| STATED GOAL |
Turn every line of the entries below, from the one containing "Switch to the Revenue tab" through the last line, into a numbered list, leaving out blank lines.

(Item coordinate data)

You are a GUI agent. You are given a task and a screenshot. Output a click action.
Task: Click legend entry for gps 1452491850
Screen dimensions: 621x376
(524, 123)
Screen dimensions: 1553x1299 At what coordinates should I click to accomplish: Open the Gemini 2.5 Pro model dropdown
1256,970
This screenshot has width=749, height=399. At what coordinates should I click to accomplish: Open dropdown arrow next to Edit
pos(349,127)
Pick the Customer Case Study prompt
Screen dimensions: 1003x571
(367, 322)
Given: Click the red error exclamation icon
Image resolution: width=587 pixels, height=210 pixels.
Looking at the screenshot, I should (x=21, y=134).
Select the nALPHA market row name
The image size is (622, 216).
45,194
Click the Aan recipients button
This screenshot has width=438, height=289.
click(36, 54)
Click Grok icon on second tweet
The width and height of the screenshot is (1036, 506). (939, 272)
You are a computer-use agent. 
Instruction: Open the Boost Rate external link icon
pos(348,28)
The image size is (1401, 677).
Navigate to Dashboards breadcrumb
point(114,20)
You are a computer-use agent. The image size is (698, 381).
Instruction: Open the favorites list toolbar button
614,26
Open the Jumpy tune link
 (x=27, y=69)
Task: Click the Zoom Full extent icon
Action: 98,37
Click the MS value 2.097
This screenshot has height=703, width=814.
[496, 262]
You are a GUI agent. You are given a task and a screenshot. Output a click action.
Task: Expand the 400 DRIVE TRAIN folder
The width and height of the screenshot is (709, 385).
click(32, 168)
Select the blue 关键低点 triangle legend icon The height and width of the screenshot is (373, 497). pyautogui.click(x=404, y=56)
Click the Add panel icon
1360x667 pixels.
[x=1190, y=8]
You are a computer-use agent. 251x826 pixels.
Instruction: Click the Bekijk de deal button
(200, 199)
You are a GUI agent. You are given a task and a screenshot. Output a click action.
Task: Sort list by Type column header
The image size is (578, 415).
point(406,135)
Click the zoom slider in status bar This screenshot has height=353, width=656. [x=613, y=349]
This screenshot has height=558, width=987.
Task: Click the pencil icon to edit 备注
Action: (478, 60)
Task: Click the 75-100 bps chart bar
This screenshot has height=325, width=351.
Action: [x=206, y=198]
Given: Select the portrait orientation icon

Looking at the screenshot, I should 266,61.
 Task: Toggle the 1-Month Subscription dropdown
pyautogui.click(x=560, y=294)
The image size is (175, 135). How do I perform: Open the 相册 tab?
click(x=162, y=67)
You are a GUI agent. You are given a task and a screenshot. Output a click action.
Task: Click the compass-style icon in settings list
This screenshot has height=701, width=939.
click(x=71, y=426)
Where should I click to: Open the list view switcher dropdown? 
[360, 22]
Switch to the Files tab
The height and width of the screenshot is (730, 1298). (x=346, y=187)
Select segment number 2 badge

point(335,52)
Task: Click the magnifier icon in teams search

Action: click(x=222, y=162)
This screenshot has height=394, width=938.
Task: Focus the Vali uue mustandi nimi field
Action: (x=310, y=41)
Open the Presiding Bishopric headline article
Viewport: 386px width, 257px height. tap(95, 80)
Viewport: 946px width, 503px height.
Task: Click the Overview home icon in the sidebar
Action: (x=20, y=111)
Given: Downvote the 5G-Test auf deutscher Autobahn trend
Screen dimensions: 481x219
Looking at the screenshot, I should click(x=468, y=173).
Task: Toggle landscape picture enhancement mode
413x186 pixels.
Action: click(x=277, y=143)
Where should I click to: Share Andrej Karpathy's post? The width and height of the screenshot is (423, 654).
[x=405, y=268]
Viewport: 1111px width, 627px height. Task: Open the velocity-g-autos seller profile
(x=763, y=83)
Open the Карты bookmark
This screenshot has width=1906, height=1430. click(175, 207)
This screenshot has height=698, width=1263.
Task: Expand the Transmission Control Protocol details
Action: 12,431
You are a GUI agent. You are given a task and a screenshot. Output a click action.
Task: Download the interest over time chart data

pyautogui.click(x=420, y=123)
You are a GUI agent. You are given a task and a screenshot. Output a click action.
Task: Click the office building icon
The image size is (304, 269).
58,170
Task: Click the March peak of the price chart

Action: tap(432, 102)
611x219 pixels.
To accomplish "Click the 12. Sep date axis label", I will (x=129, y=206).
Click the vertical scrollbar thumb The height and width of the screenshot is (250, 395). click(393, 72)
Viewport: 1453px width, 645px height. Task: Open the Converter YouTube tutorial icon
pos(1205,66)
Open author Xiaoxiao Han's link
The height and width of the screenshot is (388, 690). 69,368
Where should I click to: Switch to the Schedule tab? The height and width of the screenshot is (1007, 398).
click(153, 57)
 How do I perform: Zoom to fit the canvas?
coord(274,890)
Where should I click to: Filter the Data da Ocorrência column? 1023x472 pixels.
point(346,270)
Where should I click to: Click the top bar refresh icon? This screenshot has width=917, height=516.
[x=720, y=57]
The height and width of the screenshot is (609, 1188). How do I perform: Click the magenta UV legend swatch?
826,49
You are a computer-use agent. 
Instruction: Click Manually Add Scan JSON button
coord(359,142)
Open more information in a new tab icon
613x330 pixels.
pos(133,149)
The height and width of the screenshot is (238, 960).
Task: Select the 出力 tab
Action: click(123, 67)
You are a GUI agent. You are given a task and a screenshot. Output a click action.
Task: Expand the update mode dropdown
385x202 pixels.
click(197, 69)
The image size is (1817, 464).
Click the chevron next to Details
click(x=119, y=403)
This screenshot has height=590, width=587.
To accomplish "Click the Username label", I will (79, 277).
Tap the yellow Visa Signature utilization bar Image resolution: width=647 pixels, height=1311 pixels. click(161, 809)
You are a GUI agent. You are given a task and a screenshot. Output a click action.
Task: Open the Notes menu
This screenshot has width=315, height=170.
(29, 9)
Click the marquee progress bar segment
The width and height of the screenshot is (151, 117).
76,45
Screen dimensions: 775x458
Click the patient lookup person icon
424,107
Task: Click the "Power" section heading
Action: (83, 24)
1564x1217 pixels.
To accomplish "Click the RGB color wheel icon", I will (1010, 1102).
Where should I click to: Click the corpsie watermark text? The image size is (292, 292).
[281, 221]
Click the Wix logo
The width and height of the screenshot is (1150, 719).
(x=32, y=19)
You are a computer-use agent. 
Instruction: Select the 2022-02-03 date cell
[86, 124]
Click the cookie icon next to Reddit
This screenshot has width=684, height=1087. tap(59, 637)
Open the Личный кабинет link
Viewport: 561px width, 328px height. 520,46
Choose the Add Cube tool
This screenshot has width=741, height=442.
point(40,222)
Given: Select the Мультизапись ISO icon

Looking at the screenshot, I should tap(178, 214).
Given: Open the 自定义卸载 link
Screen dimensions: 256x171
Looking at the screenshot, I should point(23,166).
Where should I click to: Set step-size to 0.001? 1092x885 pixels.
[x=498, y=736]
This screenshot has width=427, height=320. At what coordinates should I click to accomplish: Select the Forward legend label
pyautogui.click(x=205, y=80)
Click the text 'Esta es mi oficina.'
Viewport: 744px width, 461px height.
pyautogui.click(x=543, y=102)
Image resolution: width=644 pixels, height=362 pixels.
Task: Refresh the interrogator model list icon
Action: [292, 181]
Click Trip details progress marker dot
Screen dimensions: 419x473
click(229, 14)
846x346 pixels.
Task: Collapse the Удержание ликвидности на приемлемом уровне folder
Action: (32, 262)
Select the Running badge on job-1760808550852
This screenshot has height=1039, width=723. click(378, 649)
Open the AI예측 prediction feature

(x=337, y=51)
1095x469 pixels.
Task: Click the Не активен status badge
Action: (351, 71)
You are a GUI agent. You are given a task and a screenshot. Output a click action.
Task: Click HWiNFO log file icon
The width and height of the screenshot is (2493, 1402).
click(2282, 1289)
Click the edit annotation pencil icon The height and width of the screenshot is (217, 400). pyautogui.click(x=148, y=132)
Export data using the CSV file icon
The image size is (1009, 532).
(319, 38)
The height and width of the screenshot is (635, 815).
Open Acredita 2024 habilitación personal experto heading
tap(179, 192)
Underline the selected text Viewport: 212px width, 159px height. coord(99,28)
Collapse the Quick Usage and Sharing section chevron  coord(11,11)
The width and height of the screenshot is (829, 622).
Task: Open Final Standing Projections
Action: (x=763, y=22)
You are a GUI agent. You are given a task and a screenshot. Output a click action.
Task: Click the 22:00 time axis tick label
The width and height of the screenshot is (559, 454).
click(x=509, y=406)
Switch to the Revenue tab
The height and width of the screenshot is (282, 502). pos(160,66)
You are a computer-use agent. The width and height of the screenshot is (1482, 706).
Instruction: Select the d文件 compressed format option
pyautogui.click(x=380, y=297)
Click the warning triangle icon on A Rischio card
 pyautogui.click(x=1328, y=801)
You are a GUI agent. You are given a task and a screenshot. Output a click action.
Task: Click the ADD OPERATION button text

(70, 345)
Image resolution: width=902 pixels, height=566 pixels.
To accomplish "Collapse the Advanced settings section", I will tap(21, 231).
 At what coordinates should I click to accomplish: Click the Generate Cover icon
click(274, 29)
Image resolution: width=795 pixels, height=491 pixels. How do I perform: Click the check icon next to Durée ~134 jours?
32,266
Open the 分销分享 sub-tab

| TASK ANSWER |
1. Switch to the Revenue tab
2. The height and width of the screenshot is (282, 502). pos(160,66)
3. You are a computer-use agent. The width and height of the screenshot is (1482, 706).
4. Instruction: Select the d文件 compressed format option
5. pyautogui.click(x=380, y=297)
6. Click the warning triangle icon on A Rischio card
7.  pyautogui.click(x=1328, y=801)
8. You are a GUI agent. You are given a task and a screenshot. Output a click action.
9. Task: Click the ADD OPERATION button text
10. (70, 345)
11. Image resolution: width=902 pixels, height=566 pixels.
12. To accomplish "Collapse the Advanced settings section", I will tap(21, 231).
13.  At what coordinates should I click to accomplish: Click the Generate Cover icon
14. click(274, 29)
15. Image resolution: width=795 pixels, height=491 pixels. How do I perform: Click the check icon next to Durée ~134 jours?
16. 32,266
17. Open the 分销分享 sub-tab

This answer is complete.